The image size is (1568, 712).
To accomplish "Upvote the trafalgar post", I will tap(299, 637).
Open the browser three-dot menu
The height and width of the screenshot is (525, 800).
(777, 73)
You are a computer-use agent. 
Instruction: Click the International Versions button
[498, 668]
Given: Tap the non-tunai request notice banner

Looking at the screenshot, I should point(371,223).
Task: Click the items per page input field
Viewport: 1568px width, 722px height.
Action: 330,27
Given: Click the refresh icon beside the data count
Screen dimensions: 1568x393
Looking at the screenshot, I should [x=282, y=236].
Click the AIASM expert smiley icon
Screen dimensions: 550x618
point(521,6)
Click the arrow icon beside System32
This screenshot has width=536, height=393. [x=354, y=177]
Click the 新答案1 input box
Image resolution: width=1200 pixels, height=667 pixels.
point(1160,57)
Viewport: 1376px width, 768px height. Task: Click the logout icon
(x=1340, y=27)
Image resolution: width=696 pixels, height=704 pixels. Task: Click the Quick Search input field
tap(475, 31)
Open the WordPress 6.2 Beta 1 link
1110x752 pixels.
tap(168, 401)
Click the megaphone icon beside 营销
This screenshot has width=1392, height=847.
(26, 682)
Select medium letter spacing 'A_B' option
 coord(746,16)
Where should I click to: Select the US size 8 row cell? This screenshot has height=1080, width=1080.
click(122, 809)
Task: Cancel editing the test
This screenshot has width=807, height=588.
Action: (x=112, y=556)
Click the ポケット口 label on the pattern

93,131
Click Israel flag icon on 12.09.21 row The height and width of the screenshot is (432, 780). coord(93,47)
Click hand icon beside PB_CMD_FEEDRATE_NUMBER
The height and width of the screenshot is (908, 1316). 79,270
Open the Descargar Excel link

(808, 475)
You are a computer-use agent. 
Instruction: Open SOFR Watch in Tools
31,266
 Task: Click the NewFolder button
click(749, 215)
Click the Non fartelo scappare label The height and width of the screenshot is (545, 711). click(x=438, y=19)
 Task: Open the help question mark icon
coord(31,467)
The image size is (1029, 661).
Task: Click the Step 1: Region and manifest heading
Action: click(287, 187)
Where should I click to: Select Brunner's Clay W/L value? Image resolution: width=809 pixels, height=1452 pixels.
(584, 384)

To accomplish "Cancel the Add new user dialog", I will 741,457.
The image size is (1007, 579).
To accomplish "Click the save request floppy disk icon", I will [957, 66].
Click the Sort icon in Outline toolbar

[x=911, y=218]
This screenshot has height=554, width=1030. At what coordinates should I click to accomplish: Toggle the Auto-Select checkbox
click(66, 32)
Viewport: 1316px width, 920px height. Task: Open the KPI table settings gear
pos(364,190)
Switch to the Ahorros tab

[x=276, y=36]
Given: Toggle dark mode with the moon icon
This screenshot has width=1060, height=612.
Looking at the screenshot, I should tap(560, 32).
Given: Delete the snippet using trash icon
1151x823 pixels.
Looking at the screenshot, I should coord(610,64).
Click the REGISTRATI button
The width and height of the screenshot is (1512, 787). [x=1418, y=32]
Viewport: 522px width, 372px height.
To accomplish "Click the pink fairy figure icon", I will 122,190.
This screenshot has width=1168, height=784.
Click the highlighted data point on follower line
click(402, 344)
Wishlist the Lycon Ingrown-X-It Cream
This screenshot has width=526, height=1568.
▬▬▬▬▬▬
- **Problem description**
Copy each line of the listing that holds the word "Cancel".

- **Task response**
Task: Cancel editing the test
To accomplish "Cancel the Add new user dialog", I will 741,457.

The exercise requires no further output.